··· Information supplied ···

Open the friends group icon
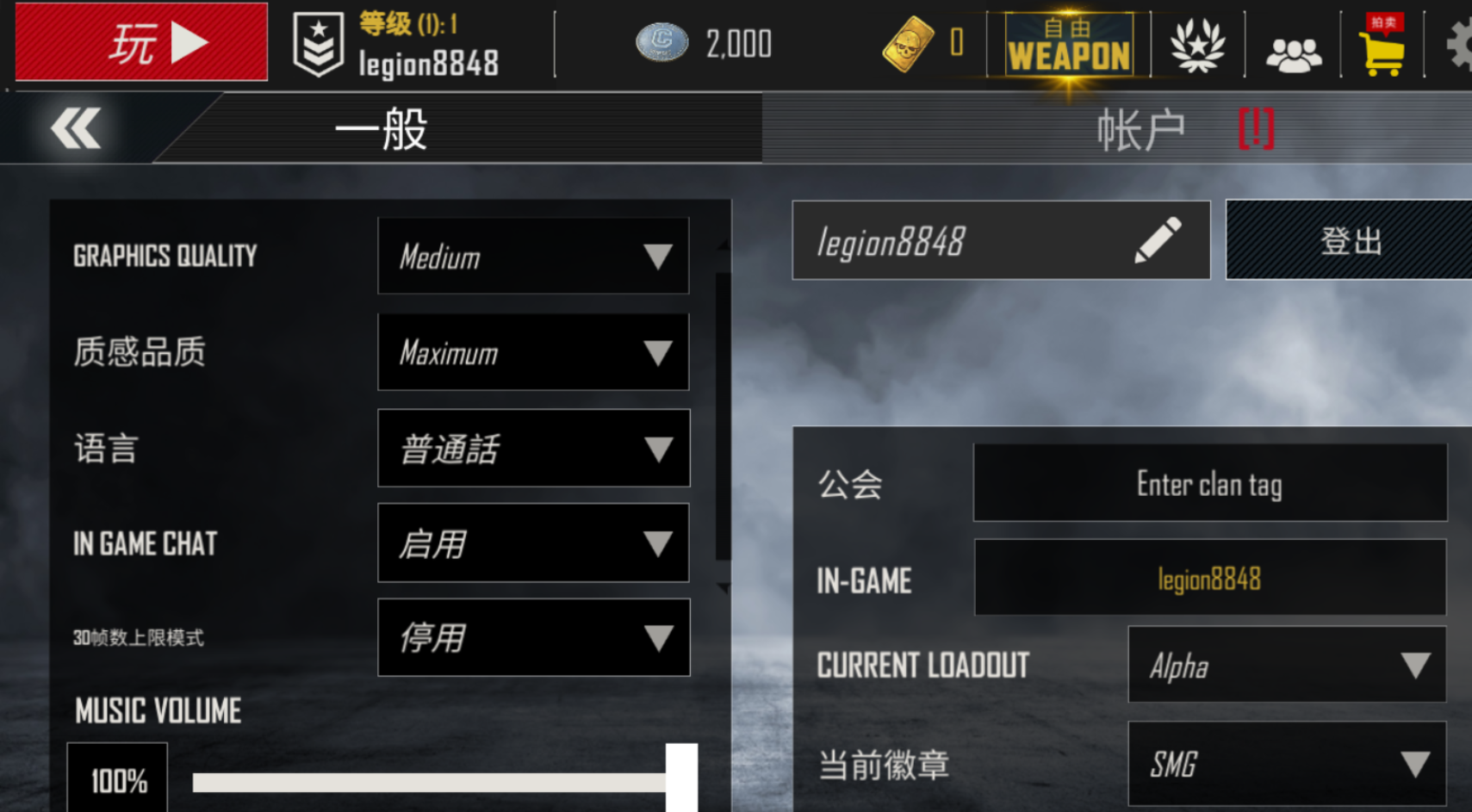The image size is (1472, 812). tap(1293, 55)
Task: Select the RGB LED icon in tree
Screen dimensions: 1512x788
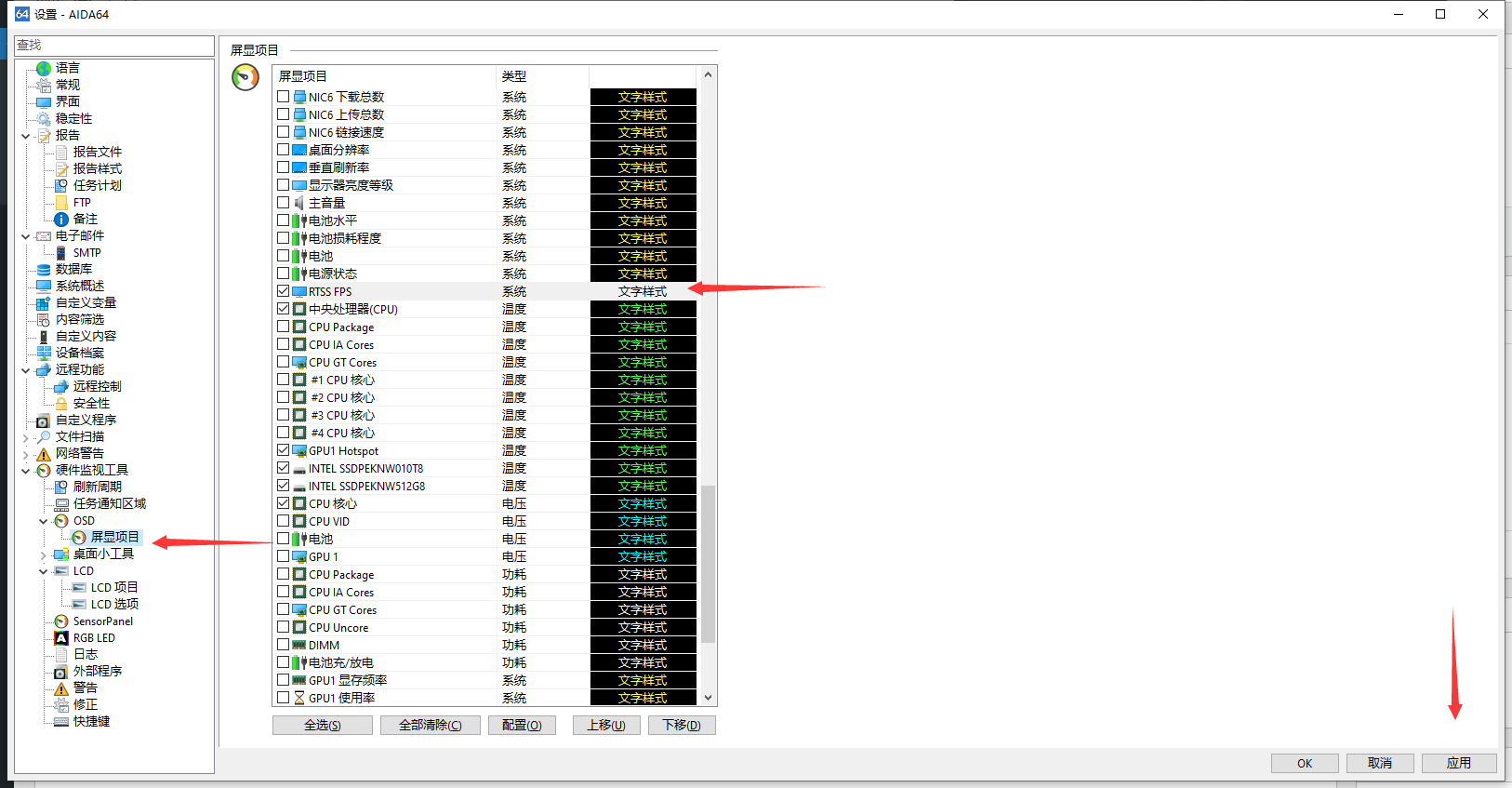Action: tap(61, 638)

···

Render the lines above as a numbered list, skipping any blank lines and omitting the pictures.

--- Task answer ---
1. Open the friends group icon
2. The image size is (1472, 812). tap(1293, 55)
3. Task: Select the RGB LED icon in tree
4. Screen dimensions: 1512x788
5. Action: tap(61, 638)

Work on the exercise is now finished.